Salt will react with some things that sugar will not react with: Dissolved salt 
is sodium ions and chloride ions, while sugar remains a nice intact molecule.  
So you get your molecular sieve (filtering does work, you just need a finer 
filter).

If you could find something that reacts with salt to produce an insoluble 
precipitate, that would work.

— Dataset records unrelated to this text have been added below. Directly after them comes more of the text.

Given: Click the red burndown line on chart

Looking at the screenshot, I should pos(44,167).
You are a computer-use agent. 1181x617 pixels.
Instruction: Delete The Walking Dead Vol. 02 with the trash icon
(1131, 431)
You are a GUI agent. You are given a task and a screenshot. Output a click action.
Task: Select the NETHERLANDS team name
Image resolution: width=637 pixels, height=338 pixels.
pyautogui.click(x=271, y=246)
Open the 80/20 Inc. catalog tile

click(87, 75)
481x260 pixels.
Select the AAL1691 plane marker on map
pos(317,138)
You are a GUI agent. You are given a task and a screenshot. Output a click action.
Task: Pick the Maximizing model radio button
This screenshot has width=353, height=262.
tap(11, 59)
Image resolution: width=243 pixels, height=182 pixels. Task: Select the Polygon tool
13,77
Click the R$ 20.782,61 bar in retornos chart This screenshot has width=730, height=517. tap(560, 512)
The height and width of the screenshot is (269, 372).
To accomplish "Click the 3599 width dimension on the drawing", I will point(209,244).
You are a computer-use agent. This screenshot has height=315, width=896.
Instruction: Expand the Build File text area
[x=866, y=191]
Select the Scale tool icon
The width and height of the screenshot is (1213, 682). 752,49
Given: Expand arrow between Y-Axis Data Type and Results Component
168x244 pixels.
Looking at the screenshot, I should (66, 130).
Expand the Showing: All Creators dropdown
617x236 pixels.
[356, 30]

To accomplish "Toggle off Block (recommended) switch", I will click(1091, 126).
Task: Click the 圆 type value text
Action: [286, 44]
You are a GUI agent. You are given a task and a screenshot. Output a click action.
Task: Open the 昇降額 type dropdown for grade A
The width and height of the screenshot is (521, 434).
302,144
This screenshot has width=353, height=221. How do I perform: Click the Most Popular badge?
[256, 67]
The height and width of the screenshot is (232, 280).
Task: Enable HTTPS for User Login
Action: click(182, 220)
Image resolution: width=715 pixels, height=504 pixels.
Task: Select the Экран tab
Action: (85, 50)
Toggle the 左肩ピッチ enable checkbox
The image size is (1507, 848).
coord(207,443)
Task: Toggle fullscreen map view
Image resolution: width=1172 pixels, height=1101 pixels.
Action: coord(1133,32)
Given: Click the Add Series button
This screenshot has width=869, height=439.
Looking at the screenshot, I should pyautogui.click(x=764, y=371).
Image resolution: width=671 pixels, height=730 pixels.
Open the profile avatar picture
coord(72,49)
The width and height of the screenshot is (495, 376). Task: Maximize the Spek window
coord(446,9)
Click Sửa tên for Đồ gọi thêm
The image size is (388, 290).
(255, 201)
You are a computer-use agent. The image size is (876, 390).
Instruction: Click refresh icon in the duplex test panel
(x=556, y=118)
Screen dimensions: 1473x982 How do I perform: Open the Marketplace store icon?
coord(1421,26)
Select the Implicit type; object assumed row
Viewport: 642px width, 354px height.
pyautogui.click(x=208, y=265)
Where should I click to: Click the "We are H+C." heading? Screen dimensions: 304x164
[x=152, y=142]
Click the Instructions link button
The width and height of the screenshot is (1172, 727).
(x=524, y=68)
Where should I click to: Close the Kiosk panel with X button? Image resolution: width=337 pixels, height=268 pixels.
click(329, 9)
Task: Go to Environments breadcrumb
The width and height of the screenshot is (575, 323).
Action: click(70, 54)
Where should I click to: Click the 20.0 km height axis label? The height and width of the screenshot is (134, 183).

Sodium salts, though are notoriously soluble, as 
are chloride salts.

Or, you electrolyze the mixture: the chlorine comes off as a gas, the sodium 
turns into sodium hydroxide (hydrogen comes off the other electrode): the sugar 
just stays there.  Now you have a mixture of sodium hydroxide and sugar, and 
maybe that's more easily separable.

Or, you use the fact that they crystalize out of solution at different 
concentrations.. you evaporate it in a thin dish, and the resulting solids will 
be partially separated.

Or you use differential freezing (same as evaporating, really)

If you don't need to actually recover the sugar, you could heat it up until the 
salt melts: the sugar will decompose and leave carbon behind, bubble oxygen 
through the molten mixture and the C will get burned off as CO2. 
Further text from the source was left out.